They had arrived in the town square late in the afternoon just as the sleet was turning to snow. They had found the town deserted and locked up tight. They drove around the square looking for the starusta, but so far no one had appeared, only a yellow dog picking his way down a snowy lane. Before Hershel had time to call out again, the door to the butcher shop opened and a man clutching a greatcoat over his round belly poked his head out and called to them.

“You Reb Alshonsky?” he asked. He had graying red hair and wore a visor cap.

Hershel prodded the horse and she ambled up toward the man. “Yes. We’re looking for the starusta.”

“I’m Yudel Polik, the butcher. We have been waiting for you.”

“Is there some place for the horse?”

“Don’t worry about the horse. They will come for her.” He held the door open.

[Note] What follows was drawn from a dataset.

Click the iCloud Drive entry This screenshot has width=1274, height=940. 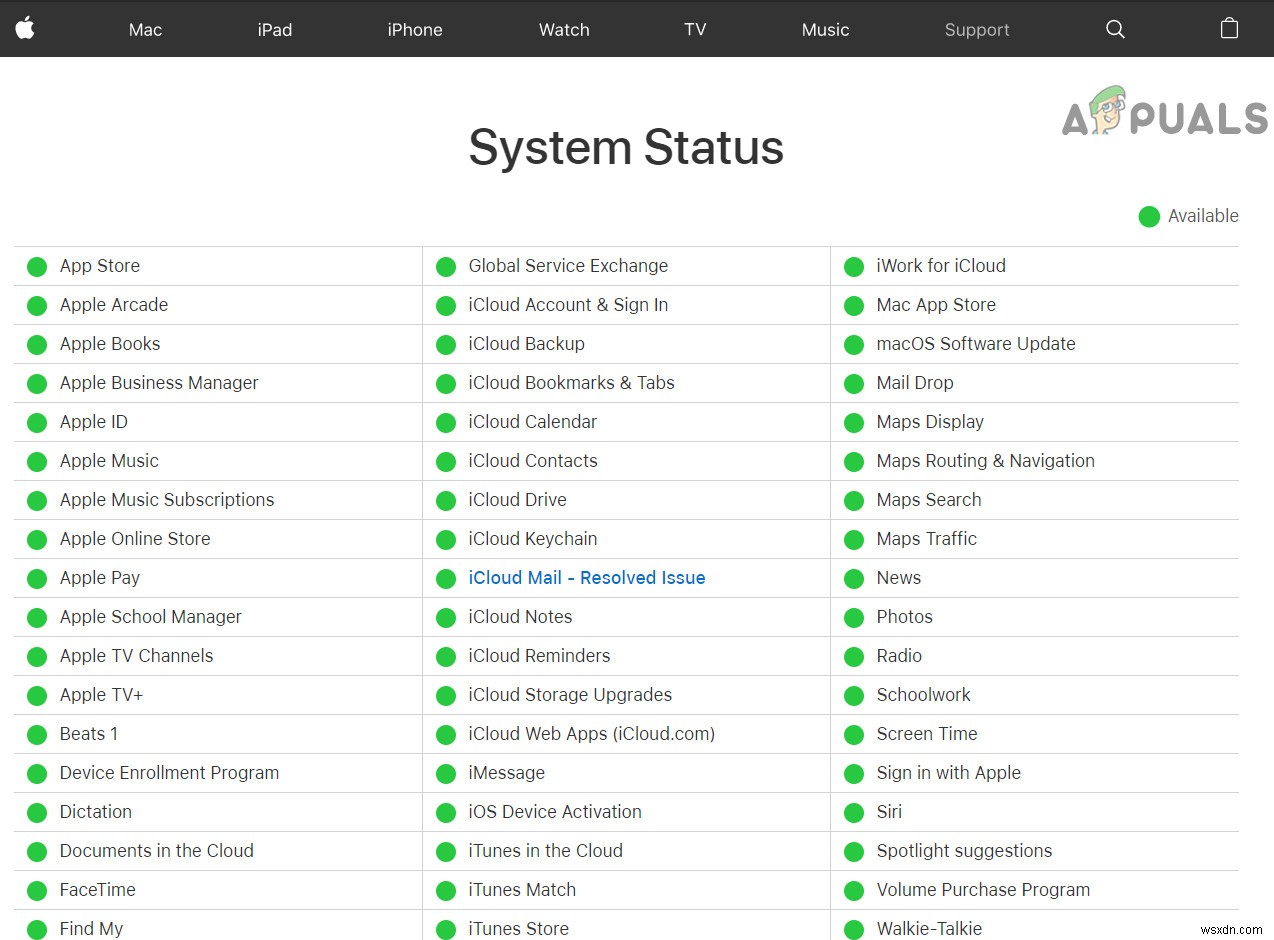[517, 500]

They jumped down, grabbed their bags from the sledge, and followed the butcher inside. The shop smelled of meat and was nearly as cold as it was outside. The glass case was empty, but hanging above it were a dozen sausages.

“It’s gotten worse,” Polik said, his voice dropping to a whisper. “Much worse.” He was leading them back behind the counter to the staircase. “The babas in the village are saying a Christian girl has been raped. They’re saying it was a Jew.”

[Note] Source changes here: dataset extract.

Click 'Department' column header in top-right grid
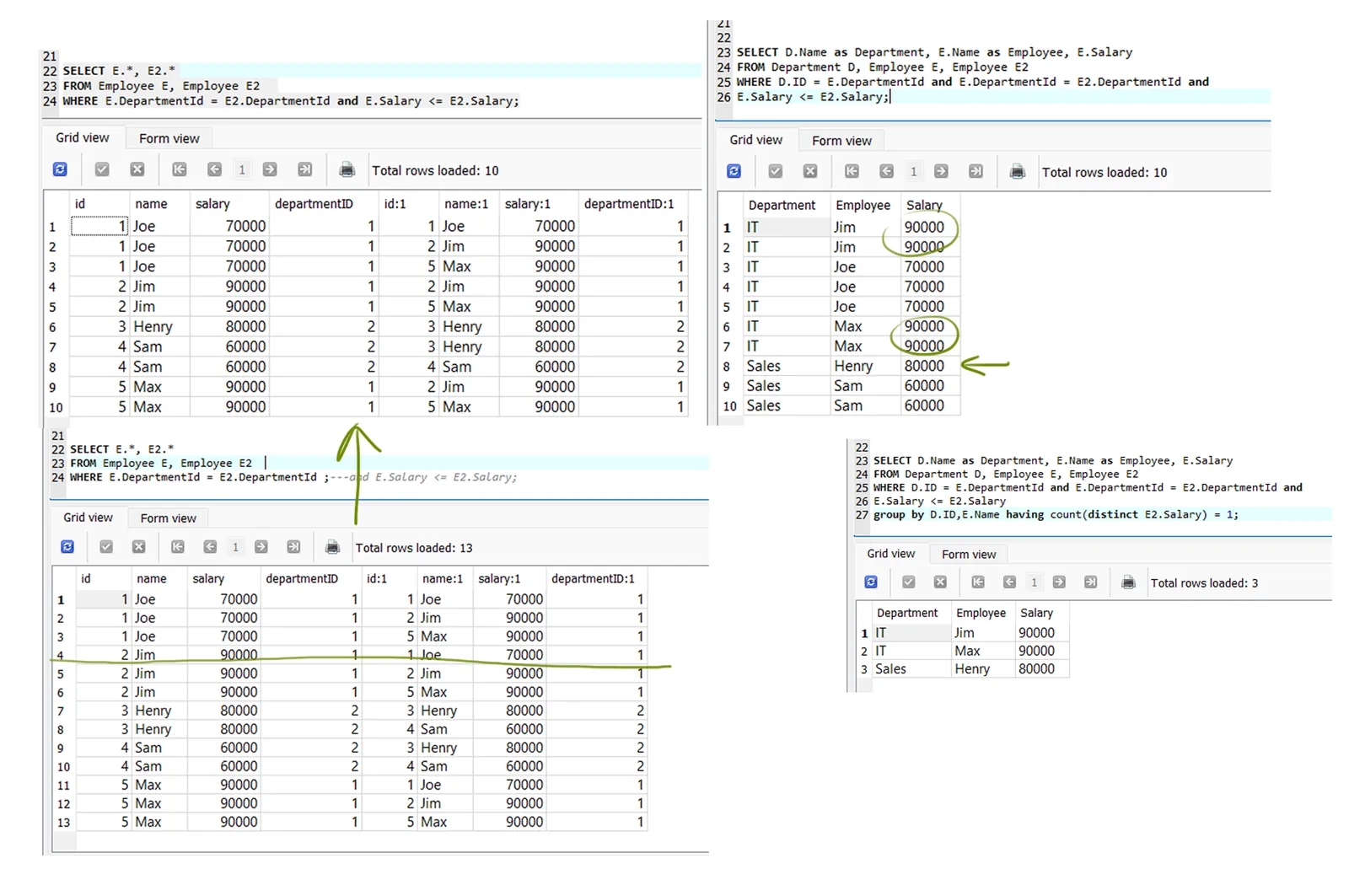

Hershel exchanged a look with Scharfstein. The old women in the peasant villages were always starting rumors. And it was always about the next village over and about girls no one knew. “Where is everybody ? Did they run away?”

“No, they’re hiding.”

“Well, you better call them out.”

“Now?”

“Right now.”

He thought about it. “Yes, all right.” Then he lowered his voice as he labored up the stairs. “Just don’t say anything in front of my wife. She’s frightened enough as it is. She doesn’t know about the rumor.”

From up above they could hear his wife calling down to them. Her voice was brittle with fear. Reb Polik called back, assuring her that everything was all right. Everyone would be safe. The strangers had arrived.

WHEN HERSHEL walked into the firehouse that evening, he had only to glance around to understand the politics that divided Smotrich. On one side of the room were the shopkeepers and officials in folding chairs. These were the Zionists, the righteous men, who longed for a homeland in Palestine. On the other side, sitting on benches or leaning up against the wall, were the workers from the sugar beet refinery and the tannery. They were Bundists and believed, like the Mensheviks, in revolution and a new socialist order. Usually the Zionists went to synagogue and the Bundists to the tearoom, both taking pains to avoid the other. But last week a pogrom broke out in Frampol and twenty people were murdered. Today there were no Bundists or Zionists in Smotrich, only frightened men desperate to protect their families.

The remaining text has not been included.